**Alıntı Metin**:
• • • •
Ülkemizde coronavirüs bütün dünyayı aciz, aşıya muhtaç bırakmışken o hemen kendini arkadaşlarıyla laboratuvara kapattı. 23 Nisan’da müjde verdi. İki aşı ürettiğini açıkladı. İlkine çok sevdiği hocasının adı SK01’i verdi. Bu aşı sayesinde bağışıklığı geliştirmek için insanların plazmasının kullanılmasını sağlıyordu. İkincisi olan Dornaz Alfa aşısına da OZG-3861 adını verdi. Coronavirüs aşısı geliştirilmesi anlamına geliyordu.
Bu iki değerli bilim adamlarının birçok ortak özelliği var. İkisi de vatansever. Kendilerini bilime adamışlar. Laboratuvarları yuvaları olmuş. Dünyaya örnek ilk buluşları gerçekleştiren oluyorlardı. Ama en önemlisi ikisi fanatik Trabzonsporlu idi. Formalarını üzerlerinden çıkarmıyorlardı. Bu iki değerli bilim adamının adı Trabzon’da mutlaka yaşatılmalı. Onların Trabzonspor’a verdiği değer mutlaka karşılık bulmalı.
• • • •
**Veri Kümesi İçeriği**:
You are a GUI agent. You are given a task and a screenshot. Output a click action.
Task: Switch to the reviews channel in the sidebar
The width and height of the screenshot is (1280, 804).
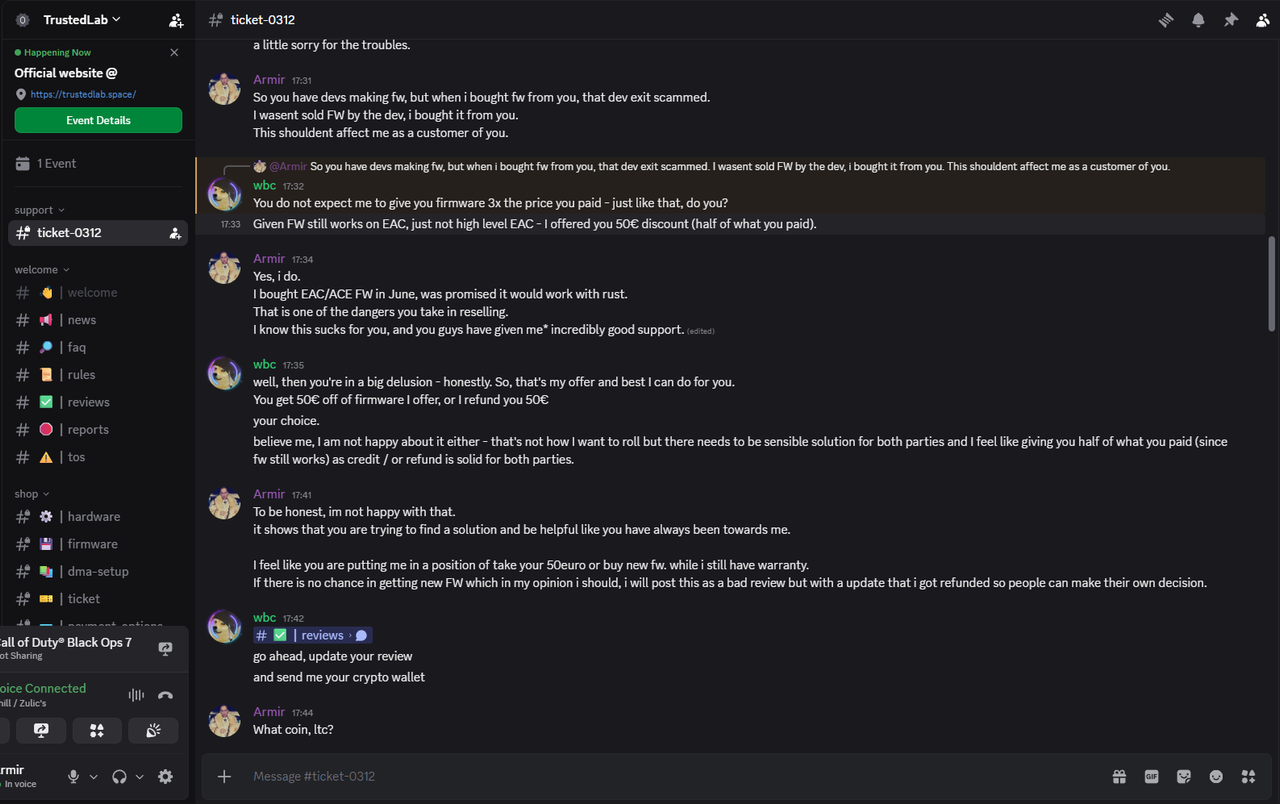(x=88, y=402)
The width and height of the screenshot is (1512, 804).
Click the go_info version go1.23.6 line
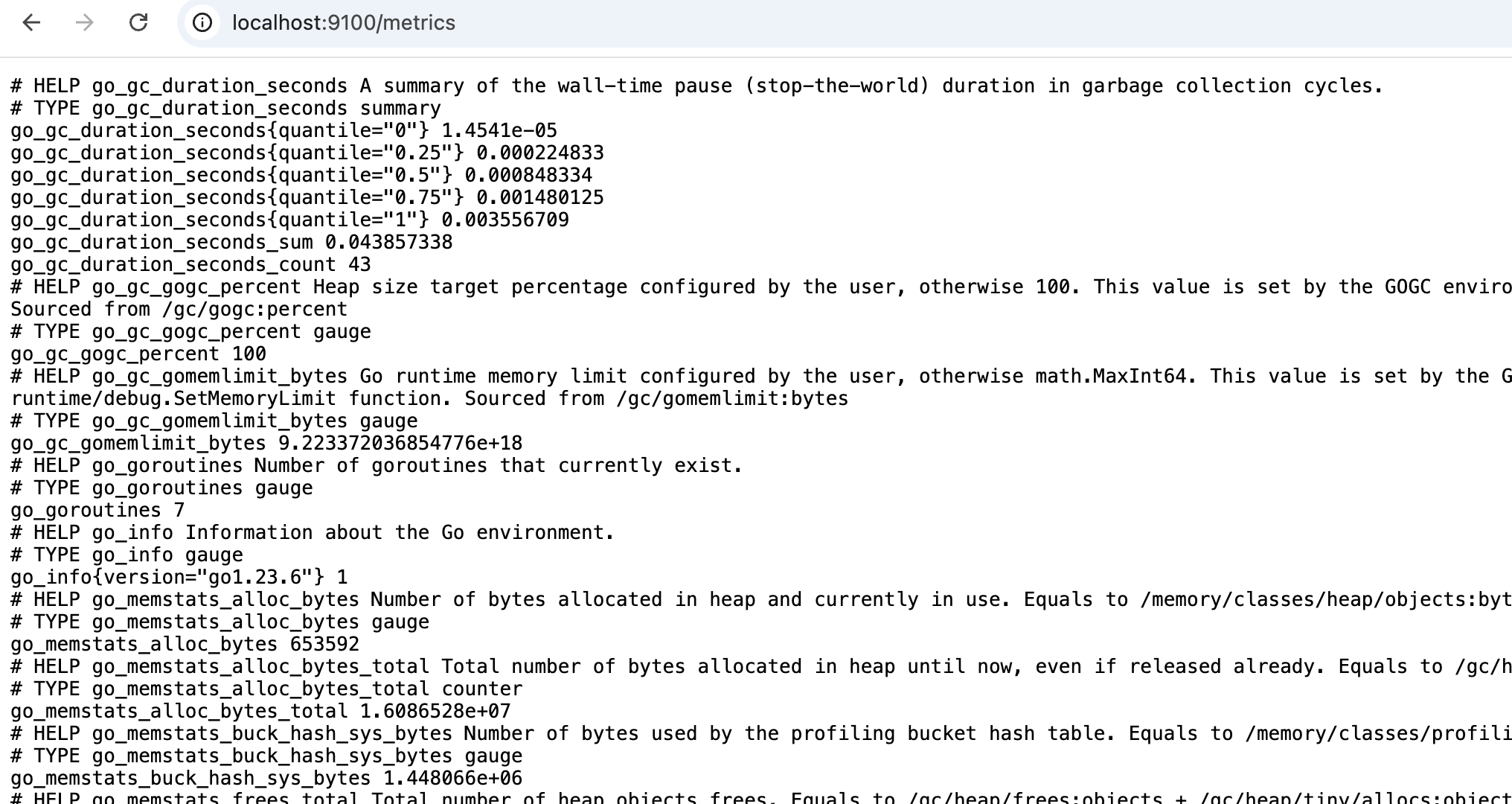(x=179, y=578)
• • • •
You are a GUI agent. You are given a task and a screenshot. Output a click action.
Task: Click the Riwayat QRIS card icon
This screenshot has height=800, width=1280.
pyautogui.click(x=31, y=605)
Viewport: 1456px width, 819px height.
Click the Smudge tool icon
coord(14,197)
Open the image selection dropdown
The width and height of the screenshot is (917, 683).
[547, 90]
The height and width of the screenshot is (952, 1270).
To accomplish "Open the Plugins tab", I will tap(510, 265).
• • • •
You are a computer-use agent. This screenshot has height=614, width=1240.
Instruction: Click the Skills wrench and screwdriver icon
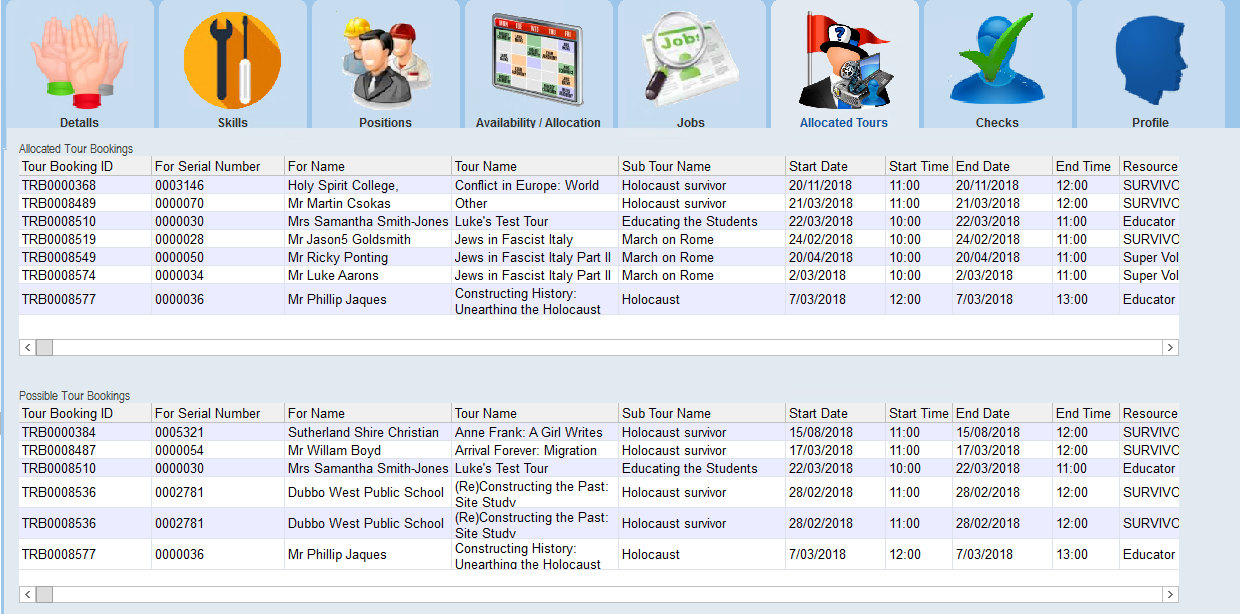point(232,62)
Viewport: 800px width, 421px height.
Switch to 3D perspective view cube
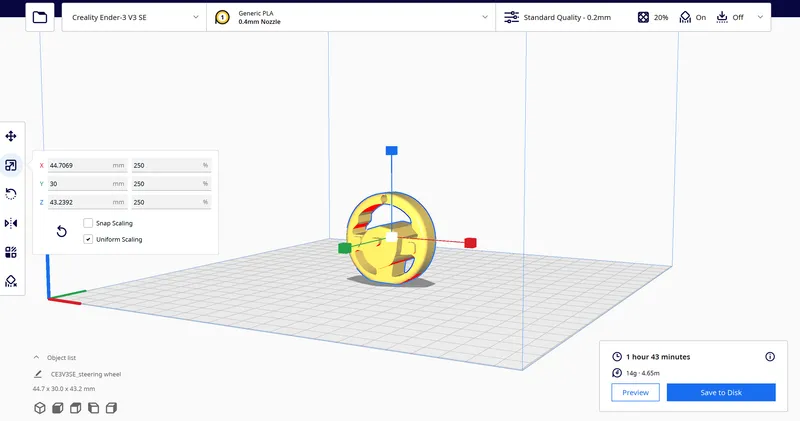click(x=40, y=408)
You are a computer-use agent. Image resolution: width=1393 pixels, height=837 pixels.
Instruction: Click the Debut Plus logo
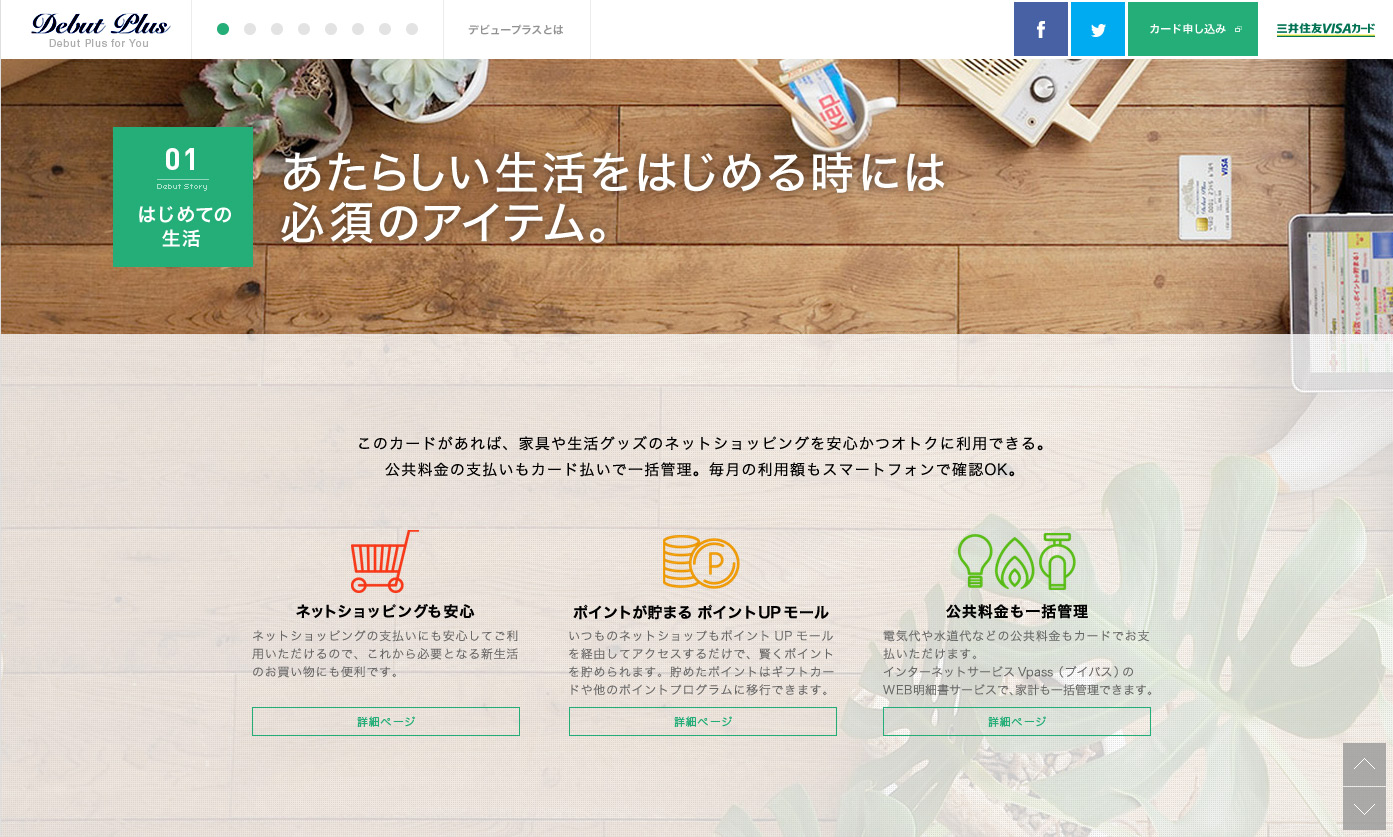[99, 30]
• • • •
**Yönergeler**:
[1] Alıntı metne göre, Dornaz Alfa aşısına hangi ad verilmiştir?
[2] Alıntı metnin "Ülkemizde coronavirüs bütün" ifadesiyle başlayıp "geliştirilmesi anlamına geliyordu." ifadesiyle biten bölümünü hiçbir değişiklik yapmadan kopyalayınız.

**Görev Yanıtları**:
[1] OZG-3861

[2]
Ülkemizde coronavirüs bütün dünyayı aciz, aşıya muhtaç bırakmışken o hemen kendini arkadaşlarıyla laboratuvara kapattı. 23 Nisan’da müjde verdi. İki aşı ürettiğini açıkladı. İlkine çok sevdiği hocasının adı SK01’i verdi. Bu aşı sayesinde bağışıklığı geliştirmek için insanların plazmasının kullanılmasını sağlıyordu. İkincisi olan Dornaz Alfa aşısına da OZG-3861 adını verdi. Coronavirüs aşısı geliştirilmesi anlamına geliyordu.